The Caribou (A Poem)
by Capt Alan E. Hendrickson, USAF 17 December 1935 to 3 August 1967
They sat in state, the heroes, in the vaulted halls of fame, In proud and scornful silence, for each had made his name. On fields of storied battles, on many a bloody sea,
Though forged in fire or carved in mire, each dead is history.
There was fighting Davy Crockett and the martyr Nathan Hale,
And the Rebel line that fell in Shenandoah’s bloody vale. There was Grant who had brief glory, but died another way, And others known to time alone, but each had had his day.
On each haunted visage, there was a day’s forbidding gloom, And every gaze, a stranger, who had ambled in the room.
In his right hand was a checklist, in his left an SOP,
His clothes were torn, his face was worn, and lined with misery.
The first to rise was Caesar, by virtue of his age,
And the ominous finger that he pointed was trembling with his rage. What right have you, brash youngster, what claim to fame have you? And the man replied, though not with pride, I flew the Caribou.
It was in a far off Asian land, a land that God forgot,
Where the sand-filled winds are piercing and the sun is scorching hot. We were young and brave and hopeful, fresh from the United States, Though somehow we knew and the feeling grew, we were going to meet our fate.
For there’s a maniac madness in the supercharger whine,
And you can hear the joints expanding in the main hydraulic line.
The dull brown paint is peeling off, it lends an added luster,
And the pitot head is filled with lead, to help the load adjuster.
The nose gear rocks and trembles, for it’s held with baling wire,
And the wings are filled with Avgas to make a hotter fire.
The landing gear struts are twisted and the wheels are not quite round, This sorry state, arranged by fate, is to carry you off the ground.
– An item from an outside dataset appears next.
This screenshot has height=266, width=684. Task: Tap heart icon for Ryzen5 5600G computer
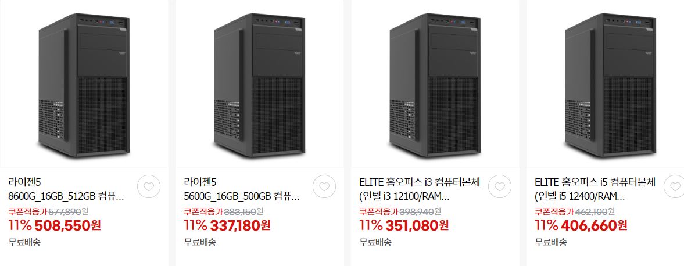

The cargo doors are rusted and close with a mournful shriek, And the Plexiglas is covered with oil from some forgotten leak. The runway strips are narrow, rice paddies on either side,
And the crash trucks say in a mournful way, you’re on your final ride.
You taxi to the runway ‘mid groans from the tortured gear, And feel the check pilot’s practiced teeth gnawing at your rear. The rotting rice on the cargo floor induces a nauseous coma,
Mingling smell, like a stench from hell, with the dead man’s foul aroma.
So it’s off into the overcast yonder, though number one is missing,
And the leaking hydraulic fluid sets up a gentle hissing.
The compass dial is spinning in a way that broods no stopping, And row by row the breakers blow with intermittent popping.
The airplane has been inspected and the maintenance records signed, It’s been classed as “airworthy” by some low and twisted mind.
There is no hope, no sunny day, to dry those tears of sorrow,
For those who land, and still can stand, must fly the cursed thing to- morrow.
The stranger stood in silence, a tear shown in his eye, And from his honored audience, there rose a ghastly sigh. Caesar rose to meet him with pity on his face,
And bowing low, he turned to show, the stranger to his place.
Note: Capt Alan E. Hendrickson, Capt John D. Wiley, and TSgt Zane A. Carter were shot down while making a landing approach to the strip at Ha Thanh, Republic of Vietnam. A shell from a 155 mm Army artillery battery located just off the approach end of the runway tore the tail section from the aircraft (C-7A S/N 62-4161). The forward section crashed inverted into the Special Forces camp. No crew member survived.